Buffer Overflows Considered Harmful
This is a follow up (part 5) to Reading mail with POP3.
Given that receiving and reading mail is mostly in place, I want to take a second to step back and refine the code before continuing on to outbound connections. As a result, this webpage is more of a bug fixing session than a milestone in its own right; however, it is very important to correct my assumptions and the service's behavior before interacting with external servers.

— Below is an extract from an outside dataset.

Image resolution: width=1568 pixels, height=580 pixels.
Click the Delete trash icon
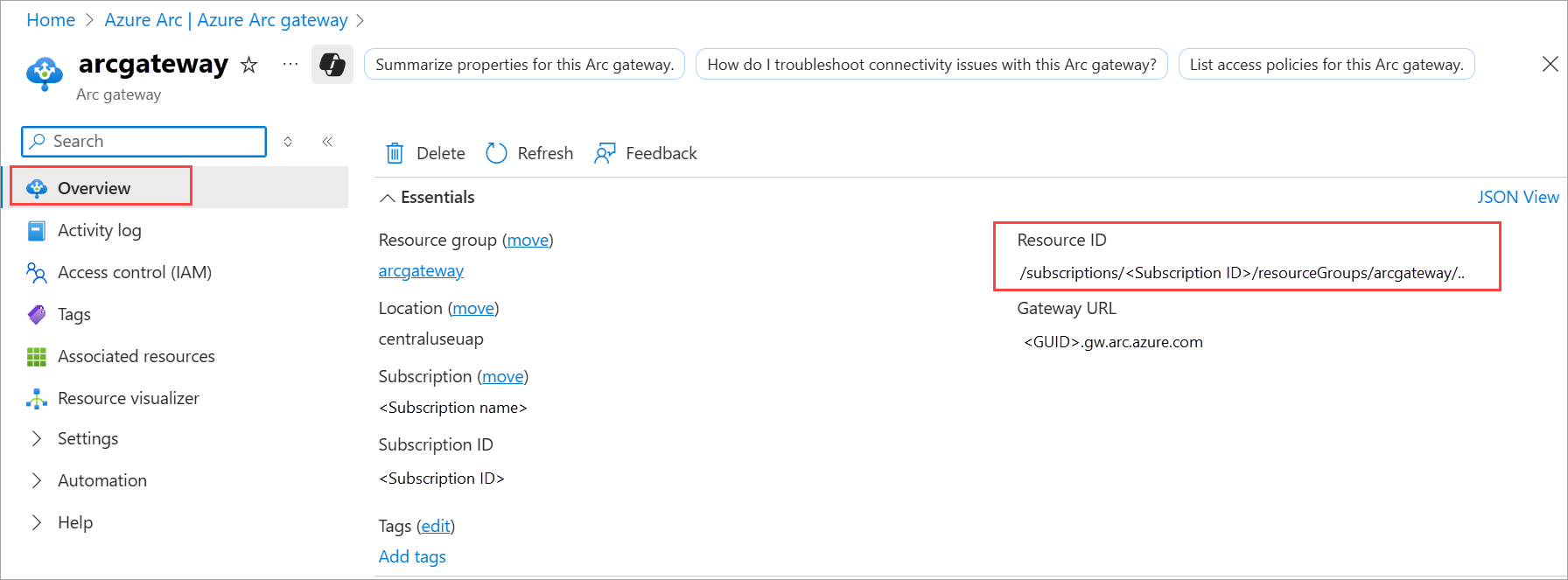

The exigence for this was a random external connection. Even though I was only running the email service while actively testing it, we happened to catch a connection by securing-email.com:
SMTP: Client connected S: 220 mail.pokey.onl Simple Mail Transfer Service Ready C: EHLO starttls-virginia.securing-email.com S: 250-mail.pokey.onl greets starttls-virginia.securing-email.com S: 250-SIZE 100000 S: 250 VRFY C: STARTTLS S: 500 Command not implemented C: QUIT S: 221 mail.pokey.onl Service closing transmission channel SMTP: Connection closed
It appears that starttls-virginia.securing-email.com operates a crawler documenting TLS for SMTP servers and it happened to catch my service while I was testing POP3 for Reading mail with POP3. The fact that other servers will eventually talk to my server seems to be a good enough reason to fix some of its most obvious rough edges.
SMTP done slightly better
The first change (and namesake for this webpage) was to the handling of the DATA buffer for SMTP. Previously, I allocated a small, fixed amount of memory. In order to make this more resilient and handle much larger mail sizes, I moved the DATA buffer off the stack and now allow it to grow on demand up to a much more realistic maximum size.

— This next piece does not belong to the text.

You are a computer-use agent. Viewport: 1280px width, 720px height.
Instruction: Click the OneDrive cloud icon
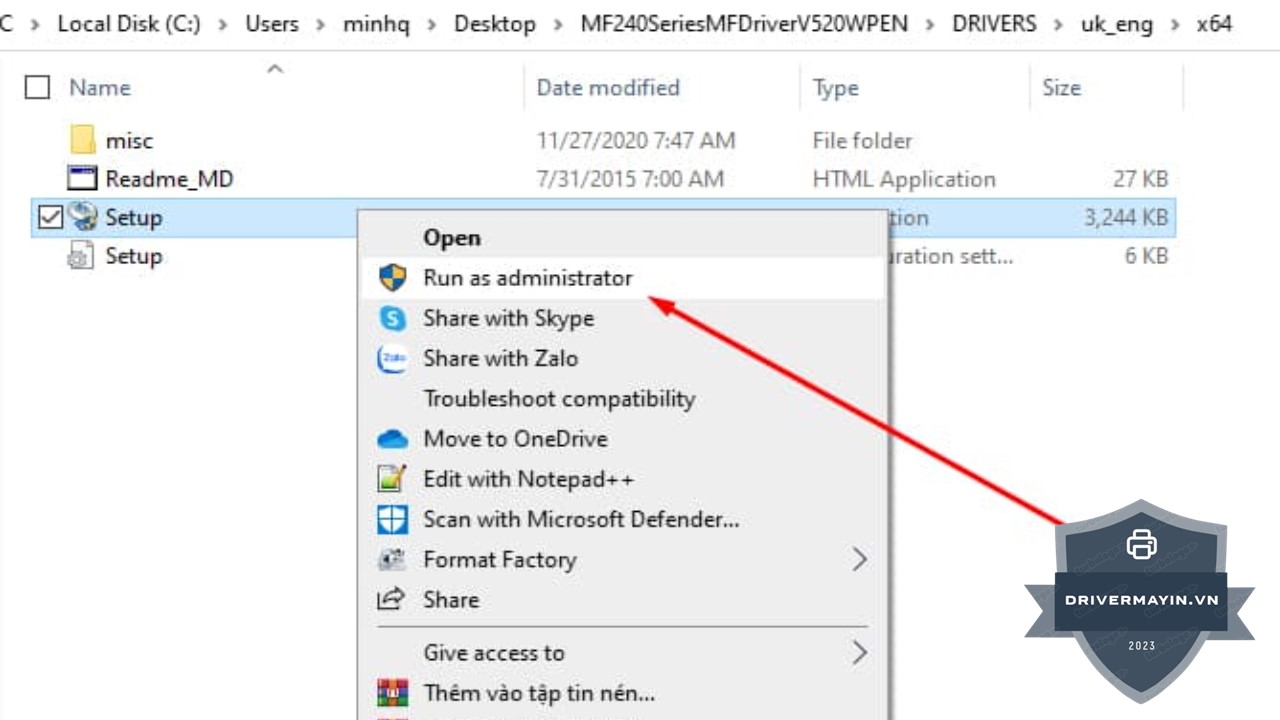[392, 439]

Afterwards, I wrote some integration tests and realized that blank lines sent from the client were being mistaken for TCP disconnects. So, I fixed the underlying line reader in tcp.c to properly support blank lines within message bodies.
A silent failure point adjacent to a previous issue I fixed is with the postmaster local user handling. The SMTP protocol requires that a postmaster account exist to accept mail which I implemented. However, the actual user mailbox system did not handle this case properly resulting in a silent failure where SMTP states that delivery was succesful but no records were actually stored. The fix involved ensuring that accepted recipients are properly mapped to real local delivery targets.
Finally, I improved the parsing system to be case-insensitive and tolerate some variation in spacing to sustain clients with minor RFC deviations.
POP3 done slightly better
Changes to the POP3 server were done in a similar flavor to the SMTP server. The mailbox layer is now dynamic rather than a fixed array (like the DATA buffer in SMTP) and the parsing system is now more resilient here as well.
In addition, I added support for a couple more common commands:
CAPA: Sends the client a list of supported extensions/commands (somewhat analogous toEHLOfor SMTP)UIDL: Provides a unique identifier for a given message numberTOP: Sends the client only the "top" of a message rather than its entire contents
Finally, I implemented file locks to prevent conflicts with multiple simultaneously clients for the same mailbox.
Results
Although not particularly exciting, these changes improve the structure, capability, and edge case handling of the server in significant ways which should allow for more interesting expansions in the near future.